Les puissances européennes cherchent à relancer l'accord nucléaire, plus officiellement connu sous le nom de Plan d'action global commun. Il est moribond depuis que les États-Unis se sont retirés de l'accord en 2018, incitant Téhéran à intensifier ses activités nucléaires alors que Washington réimposait des sanctions.

Le chef de l'Etat français a rappelé que l'objectif de Paris "était de voir l'Iran revenir au plein respect de l'ensemble de ses engagements au titre du JCPOA et que les Etats-Unis reviennent à l'accord", a précisé la présidence, en utilisant l'acronyme anglais de l'accord nucléaire signé en 2015.

Téhéran doit "revenir sans délai au respect de tous ses engagements et obligations vis-à-vis de l’AIEA (Agence internationale de l'énergie atomique) et à reprendre rapidement une coopération qui permette à l’Agence de s’acquitter pleinement de sa mission", a ajouté Emmanuel Macron au président conservateur iranien.

Le principal négociateur iranien sur le nucléaire, Ali Bagheri, a adopté une approche intransigeante après seulement une journée de reprise des pourparlers, suggérant que tout ce qui a été discuté lors des précédents rounds diplomatiques pourrait être renégocié.

S'adressant à la télévision d'État iranienne, il a décrit tout ce qui a été discuté jusqu'à présent comme un simple "projet".

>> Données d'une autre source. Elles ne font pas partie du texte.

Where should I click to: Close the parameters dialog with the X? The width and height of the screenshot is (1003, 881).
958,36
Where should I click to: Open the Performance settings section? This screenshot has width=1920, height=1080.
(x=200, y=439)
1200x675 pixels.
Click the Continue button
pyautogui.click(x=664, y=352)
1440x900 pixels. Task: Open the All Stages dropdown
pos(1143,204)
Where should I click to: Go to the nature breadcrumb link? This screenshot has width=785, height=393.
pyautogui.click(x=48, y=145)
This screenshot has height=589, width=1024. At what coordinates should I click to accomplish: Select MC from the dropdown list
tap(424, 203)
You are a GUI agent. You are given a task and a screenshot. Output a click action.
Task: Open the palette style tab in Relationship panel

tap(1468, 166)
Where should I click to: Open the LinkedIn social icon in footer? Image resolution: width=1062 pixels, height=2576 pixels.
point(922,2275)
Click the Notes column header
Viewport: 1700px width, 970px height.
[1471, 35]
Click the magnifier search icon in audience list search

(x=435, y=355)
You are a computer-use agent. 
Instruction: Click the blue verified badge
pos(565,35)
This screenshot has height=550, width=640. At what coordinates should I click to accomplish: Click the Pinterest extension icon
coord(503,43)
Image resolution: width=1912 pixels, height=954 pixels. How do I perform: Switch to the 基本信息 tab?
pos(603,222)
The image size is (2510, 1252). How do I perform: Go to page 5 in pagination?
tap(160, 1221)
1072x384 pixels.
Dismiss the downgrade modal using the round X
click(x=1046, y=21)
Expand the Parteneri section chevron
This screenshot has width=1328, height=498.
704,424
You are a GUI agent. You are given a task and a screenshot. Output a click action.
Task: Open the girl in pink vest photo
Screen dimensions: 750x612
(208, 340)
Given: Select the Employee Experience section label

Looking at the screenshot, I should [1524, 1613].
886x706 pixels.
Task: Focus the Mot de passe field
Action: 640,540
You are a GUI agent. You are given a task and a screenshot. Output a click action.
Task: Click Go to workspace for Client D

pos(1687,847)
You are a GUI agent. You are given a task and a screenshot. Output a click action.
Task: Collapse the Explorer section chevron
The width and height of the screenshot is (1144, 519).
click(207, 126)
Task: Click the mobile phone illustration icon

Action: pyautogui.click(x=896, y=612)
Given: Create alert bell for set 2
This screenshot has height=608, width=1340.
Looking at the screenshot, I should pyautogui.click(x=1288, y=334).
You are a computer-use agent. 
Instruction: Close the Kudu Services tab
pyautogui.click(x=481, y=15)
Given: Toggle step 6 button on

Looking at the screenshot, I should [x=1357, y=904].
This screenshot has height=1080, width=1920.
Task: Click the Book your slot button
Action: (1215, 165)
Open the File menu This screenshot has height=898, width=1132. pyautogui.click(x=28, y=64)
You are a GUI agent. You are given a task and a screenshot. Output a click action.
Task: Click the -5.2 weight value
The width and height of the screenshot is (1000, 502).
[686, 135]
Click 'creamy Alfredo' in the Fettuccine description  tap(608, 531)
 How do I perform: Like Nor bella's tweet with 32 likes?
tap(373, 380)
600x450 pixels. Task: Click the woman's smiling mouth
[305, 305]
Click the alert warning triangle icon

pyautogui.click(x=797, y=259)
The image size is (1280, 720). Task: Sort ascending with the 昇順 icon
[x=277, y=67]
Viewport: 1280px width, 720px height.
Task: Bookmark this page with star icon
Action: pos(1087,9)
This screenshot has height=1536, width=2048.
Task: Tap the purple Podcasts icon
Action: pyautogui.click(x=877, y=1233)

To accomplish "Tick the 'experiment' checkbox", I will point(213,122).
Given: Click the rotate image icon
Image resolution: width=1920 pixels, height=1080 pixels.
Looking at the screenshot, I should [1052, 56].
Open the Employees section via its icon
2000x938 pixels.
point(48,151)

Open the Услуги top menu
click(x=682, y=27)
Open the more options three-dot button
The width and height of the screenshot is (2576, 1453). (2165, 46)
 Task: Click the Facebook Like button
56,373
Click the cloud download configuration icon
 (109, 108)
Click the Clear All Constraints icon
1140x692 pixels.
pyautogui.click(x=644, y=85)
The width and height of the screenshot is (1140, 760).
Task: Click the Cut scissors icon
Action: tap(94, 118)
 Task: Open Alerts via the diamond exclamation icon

Il a ajouté : « Les projets sont sujets à négociation. Par conséquent, rien n'est convenu si tout n'a pas été convenu.

« Sur cette base, toutes les discussions qui ont eu lieu au cours des six (précédents) rounds (de pourparlers) sont résumées et font l'objet de négociations. Cela a également été admis par toutes les parties lors de la réunion d’aujourd’hui. »

Les propos de Bagheri contredisaient directement les propos tenus lundi par le diplomate européen Enrique Mora, qui dirige les pourparlers.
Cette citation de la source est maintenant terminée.